**Objective**
Render every line of the listing below as a Markdown table with the columns n and Line, numbering the rows in order and skipping blank lines.

**Supplied information**
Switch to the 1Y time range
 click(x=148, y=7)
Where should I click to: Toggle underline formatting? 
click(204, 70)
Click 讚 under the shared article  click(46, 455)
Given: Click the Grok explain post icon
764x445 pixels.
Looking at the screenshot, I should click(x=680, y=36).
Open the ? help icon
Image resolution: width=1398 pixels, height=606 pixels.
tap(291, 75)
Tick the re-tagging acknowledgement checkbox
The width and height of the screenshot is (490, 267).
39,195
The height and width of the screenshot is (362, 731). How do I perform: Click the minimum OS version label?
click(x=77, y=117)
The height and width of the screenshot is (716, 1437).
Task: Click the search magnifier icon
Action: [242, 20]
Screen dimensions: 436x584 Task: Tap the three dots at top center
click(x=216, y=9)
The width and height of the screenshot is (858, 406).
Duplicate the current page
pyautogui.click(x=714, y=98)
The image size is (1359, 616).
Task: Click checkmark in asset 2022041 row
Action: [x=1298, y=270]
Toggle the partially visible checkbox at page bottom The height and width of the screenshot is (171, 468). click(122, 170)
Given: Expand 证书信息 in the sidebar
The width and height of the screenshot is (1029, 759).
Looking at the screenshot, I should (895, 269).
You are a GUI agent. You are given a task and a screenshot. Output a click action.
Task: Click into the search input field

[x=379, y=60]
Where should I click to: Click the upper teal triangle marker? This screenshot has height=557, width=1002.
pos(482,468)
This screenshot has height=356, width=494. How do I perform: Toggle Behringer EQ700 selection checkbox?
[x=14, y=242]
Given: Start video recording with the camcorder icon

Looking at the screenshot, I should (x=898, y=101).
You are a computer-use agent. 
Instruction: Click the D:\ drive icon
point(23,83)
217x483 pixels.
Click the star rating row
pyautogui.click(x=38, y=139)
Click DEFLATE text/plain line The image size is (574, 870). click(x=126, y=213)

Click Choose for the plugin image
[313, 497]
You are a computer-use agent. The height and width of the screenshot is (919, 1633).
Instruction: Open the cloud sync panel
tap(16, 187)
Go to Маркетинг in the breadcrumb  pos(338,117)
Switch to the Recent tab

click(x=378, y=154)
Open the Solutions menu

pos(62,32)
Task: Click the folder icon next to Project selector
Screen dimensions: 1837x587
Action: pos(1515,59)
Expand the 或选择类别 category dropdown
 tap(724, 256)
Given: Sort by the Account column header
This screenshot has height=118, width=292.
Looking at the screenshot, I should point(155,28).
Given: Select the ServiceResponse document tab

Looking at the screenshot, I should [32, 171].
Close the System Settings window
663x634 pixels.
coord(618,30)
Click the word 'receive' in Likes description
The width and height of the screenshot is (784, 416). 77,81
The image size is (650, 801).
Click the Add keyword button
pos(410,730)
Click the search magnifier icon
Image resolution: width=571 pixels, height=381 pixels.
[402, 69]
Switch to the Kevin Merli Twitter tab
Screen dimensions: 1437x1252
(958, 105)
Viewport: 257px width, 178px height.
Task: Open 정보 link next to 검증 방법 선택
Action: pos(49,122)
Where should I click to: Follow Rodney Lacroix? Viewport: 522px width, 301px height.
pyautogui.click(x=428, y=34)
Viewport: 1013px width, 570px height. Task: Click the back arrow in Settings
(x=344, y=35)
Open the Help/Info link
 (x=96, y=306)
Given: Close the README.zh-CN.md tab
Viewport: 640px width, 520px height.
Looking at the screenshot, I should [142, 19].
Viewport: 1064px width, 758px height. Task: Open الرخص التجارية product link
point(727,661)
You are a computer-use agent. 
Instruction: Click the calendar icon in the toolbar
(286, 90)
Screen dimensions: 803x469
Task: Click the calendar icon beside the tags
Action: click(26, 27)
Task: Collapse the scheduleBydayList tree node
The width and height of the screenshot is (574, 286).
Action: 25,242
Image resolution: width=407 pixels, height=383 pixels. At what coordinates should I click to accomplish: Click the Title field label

**Full answer**
| n | Line |
|---|---|
| 1 | Switch to the 1Y time range |
| 2 |  click(x=148, y=7) |
| 3 | Where should I click to: Toggle underline formatting?  |
| 4 | click(204, 70) |
| 5 | Click 讚 under the shared article  click(46, 455) |
| 6 | Given: Click the Grok explain post icon |
| 7 | 764x445 pixels. |
| 8 | Looking at the screenshot, I should click(x=680, y=36). |
| 9 | Open the ? help icon |
| 10 | Image resolution: width=1398 pixels, height=606 pixels. |
| 11 | tap(291, 75) |
| 12 | Tick the re-tagging acknowledgement checkbox |
| 13 | The width and height of the screenshot is (490, 267). |
| 14 | 39,195 |
| 15 | The height and width of the screenshot is (362, 731). How do I perform: Click the minimum OS version label? |
| 16 | click(x=77, y=117) |
| 17 | The height and width of the screenshot is (716, 1437). |
| 18 | Task: Click the search magnifier icon |
| 19 | Action: [242, 20] |
| 20 | Screen dimensions: 436x584 Task: Tap the three dots at top center |
| 21 | click(x=216, y=9) |
| 22 | The width and height of the screenshot is (858, 406). |
| 23 | Duplicate the current page |
| 24 | pyautogui.click(x=714, y=98) |
| 25 | The image size is (1359, 616). |
| 26 | Task: Click checkmark in asset 2022041 row |
| 27 | Action: [x=1298, y=270] |
| 28 | Toggle the partially visible checkbox at page bottom The height and width of the screenshot is (171, 468). click(122, 170) |
| 29 | Given: Expand 证书信息 in the sidebar |
| 30 | The width and height of the screenshot is (1029, 759). |
| 31 | Looking at the screenshot, I should (895, 269). |
| 32 | You are a GUI agent. You are given a task and a screenshot. Output a click action. |
| 33 | Task: Click into the search input field |
| 34 | [x=379, y=60] |
| 35 | Where should I click to: Click the upper teal triangle marker? This screenshot has height=557, width=1002. |
| 36 | pos(482,468) |
| 37 | This screenshot has height=356, width=494. How do I perform: Toggle Behringer EQ700 selection checkbox? |
| 38 | [x=14, y=242] |
| 39 | Given: Start video recording with the camcorder icon |
| 40 | Looking at the screenshot, I should (x=898, y=101). |
| 41 | You are a computer-use agent.  |
| 42 | Instruction: Click the D:\ drive icon |
| 43 | point(23,83) |
| 44 | 217x483 pixels. |
| 45 | Click the star rating row |
| 46 | pyautogui.click(x=38, y=139) |
| 47 | Click DEFLATE text/plain line The image size is (574, 870). click(x=126, y=213) |
| 48 | Click Choose for the plugin image |
| 49 | [313, 497] |
| 50 | You are a computer-use agent. The height and width of the screenshot is (919, 1633). |
| 51 | Instruction: Open the cloud sync panel |
| 52 | tap(16, 187) |
| 53 | Go to Маркетинг in the breadcrumb  pos(338,117) |
| 54 | Switch to the Recent tab |
| 55 | click(x=378, y=154) |
| 56 | Open the Solutions menu |
| 57 | pos(62,32) |
| 58 | Task: Click the folder icon next to Project selector |
| 59 | Screen dimensions: 1837x587 |
| 60 | Action: pos(1515,59) |
| 61 | Expand the 或选择类别 category dropdown |
| 62 |  tap(724, 256) |
| 63 | Given: Sort by the Account column header |
| 64 | This screenshot has height=118, width=292. |
| 65 | Looking at the screenshot, I should point(155,28). |
| 66 | Given: Select the ServiceResponse document tab |
| 67 | Looking at the screenshot, I should [32, 171]. |
| 68 | Close the System Settings window |
| 69 | 663x634 pixels. |
| 70 | coord(618,30) |
| 71 | Click the word 'receive' in Likes description |
| 72 | The width and height of the screenshot is (784, 416). 77,81 |
| 73 | The image size is (650, 801). |
| 74 | Click the Add keyword button |
| 75 | pos(410,730) |
| 76 | Click the search magnifier icon |
| 77 | Image resolution: width=571 pixels, height=381 pixels. |
| 78 | [402, 69] |
| 79 | Switch to the Kevin Merli Twitter tab |
| 80 | Screen dimensions: 1437x1252 |
| 81 | (958, 105) |
| 82 | Viewport: 257px width, 178px height. |
| 83 | Task: Open 정보 link next to 검증 방법 선택 |
| 84 | Action: pos(49,122) |
| 85 | Where should I click to: Follow Rodney Lacroix? Viewport: 522px width, 301px height. |
| 86 | pyautogui.click(x=428, y=34) |
| 87 | Viewport: 1013px width, 570px height. Task: Click the back arrow in Settings |
| 88 | (x=344, y=35) |
| 89 | Open the Help/Info link |
| 90 |  (x=96, y=306) |
| 91 | Given: Close the README.zh-CN.md tab |
| 92 | Viewport: 640px width, 520px height. |
| 93 | Looking at the screenshot, I should [142, 19]. |
| 94 | Viewport: 1064px width, 758px height. Task: Open الرخص التجارية product link |
| 95 | point(727,661) |
| 96 | You are a computer-use agent.  |
| 97 | Instruction: Click the calendar icon in the toolbar |
| 98 | (286, 90) |
| 99 | Screen dimensions: 803x469 |
| 100 | Task: Click the calendar icon beside the tags |
| 101 | Action: click(26, 27) |
| 102 | Task: Collapse the scheduleBydayList tree node |
| 103 | The width and height of the screenshot is (574, 286). |
| 104 | Action: 25,242 |
| 105 | Image resolution: width=407 pixels, height=383 pixels. At what coordinates should I click to accomplish: Click the Title field label |